On your phone app store there's a strong and trusted source of identity coming from Apple or Google. They know who you are, what you're allowed to do, etc. and can delegate that authority to your apps.

On the server though... welcome to the wild west. How does your server know the person on the other end of a TCP connection is really you, or the person you shared a document to view, etc? You can put your trust in a third party authority like Google, Facebook, Auth0, Okta, etc. but that usually comes with a financial cost. You can roll your own auth or self-host an auth server, but then you're taking on a huge security burden and it's a big leap in complexity to manage something like Keycloak, an LDAP server, etc. It's just not an easy problem to solve with the tools the web gives us today.

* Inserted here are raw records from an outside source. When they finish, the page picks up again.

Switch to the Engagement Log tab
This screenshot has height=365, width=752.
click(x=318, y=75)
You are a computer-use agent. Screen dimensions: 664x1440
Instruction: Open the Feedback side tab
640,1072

It seems to me you are making it needlessly complicated (LDAP...). There are many tools for authenticated access to server with minimal cost in terms of administration. TLS+Letsencrypt+Basic HTTP auth, SSH, OpenVPN, Wireguard, etc.


If you’re using N+1 servers that have multiple users, then you definitely want some kind of centralized user management. It doesn’t matter how you connect to the server (ssh, etc). Those won’t solve the problem of keeping user account information in sync between the servers. You still need some way to keep account information (username, password, public keys) consistent between the servers.

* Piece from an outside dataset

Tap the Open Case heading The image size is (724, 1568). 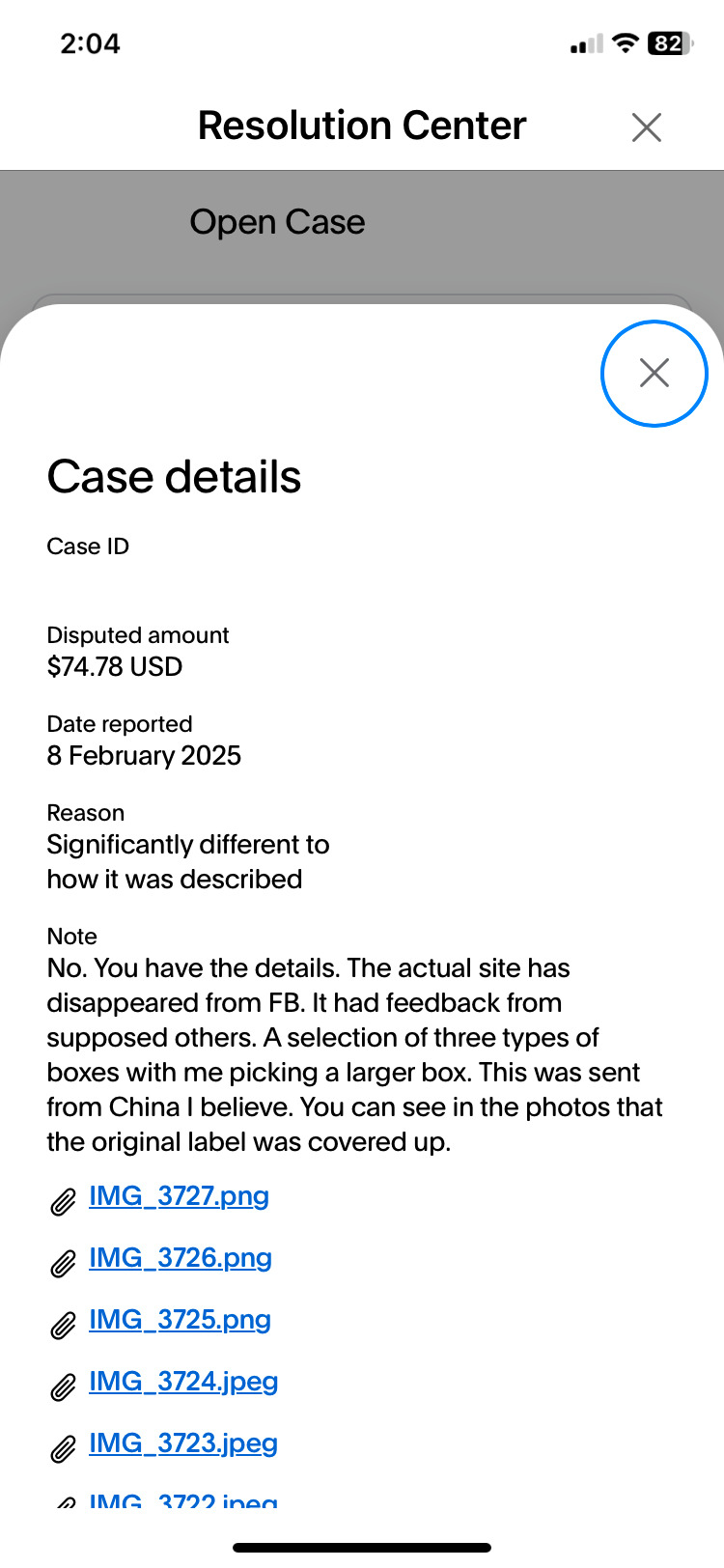pos(277,222)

That’s what the GP post was comparing to.

I use LDAP to manage access to multiple servers and it’s more work to setup than /etc/passwd, but much easier to keep things in sync.

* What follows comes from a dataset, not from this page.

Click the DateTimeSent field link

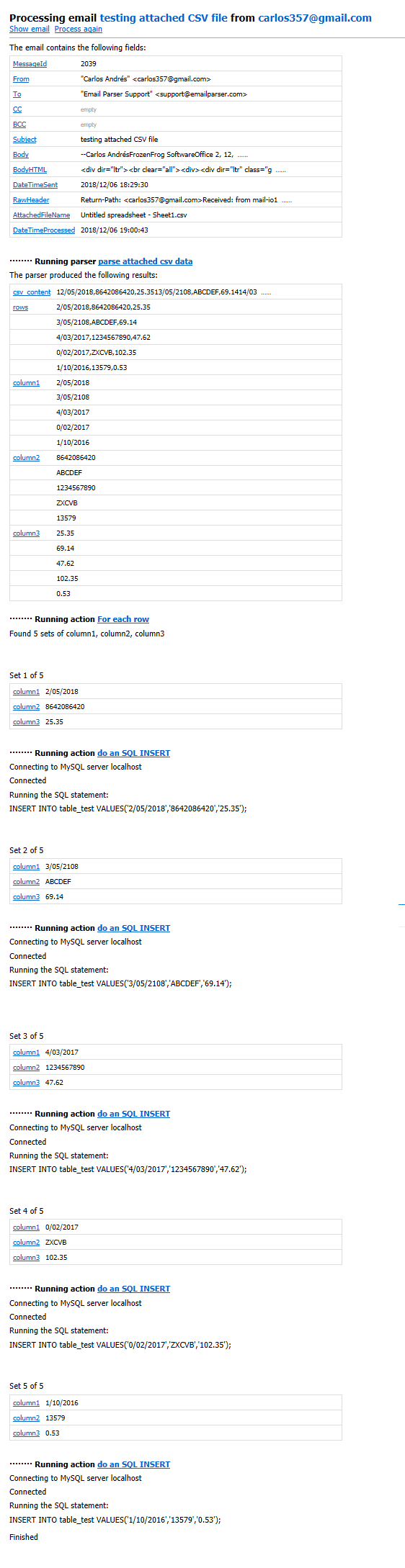[35, 185]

Does LDAP have some advantage as opposed to generic cms system like ansible?


> How does your server know the person on the other end of a TCP connection is really you, or the person you shared a document to view, etc?

Client certs solve this problem quite nicely.


There's no demand for it. There are some small & generous groups (eg. linuxserver.io) who cater to the tiny niche of "homelabbers", but even that is somewhat passionate & skilled group of people. It's mostly a waste of time to cater to anyone lower. Like most niche hobbies, no one is getting paid enough to care about the lowest common denominator.


Indeed, and the reason for that, I think, is that if you are at a level of capabilities where you are able to provide services, you have specific needs and ideas about how your business works. You can't outsource your business logic and customer care to some mass product and stay in business.


> Is there a reason why successfully running software on a server is so much harder than running software on your phone?

Sure (exaggerating)

phone - reboot is your FIRST option

server - reboot is your LAST option


Huh? We reboot our servers all the time. We would never design an app that isn’t tolerant to losing servers somewhat arbitrarily. How else could you ever handle hardware failures?


There is probably a niche for unreasonable customers who require 99.9+% uptime but do not want to pay for clustering and redundant servers. The best way to achieve that is to have a physical server that never gets rebooted. HW failures happen but you can explain to the customer it isn't your fault.


The affected user base is considerably different.

When I update an app on my phone, if it fails or changes considerably, it only affects me. When I update anything on a server(s), it's going to affect hundreds, thousands, or even millions of other people and getting back to the state it was in before the update can cost hundreds of hours and thousands of dollars, not to mention potential money lost from the affected users.


Exactly the same can happen by rolling out a buggy app to millions of other people. You can "brick" their app, and then have to work out how to get the fix rolled out to every user.

Updating a server is much cheaper than that.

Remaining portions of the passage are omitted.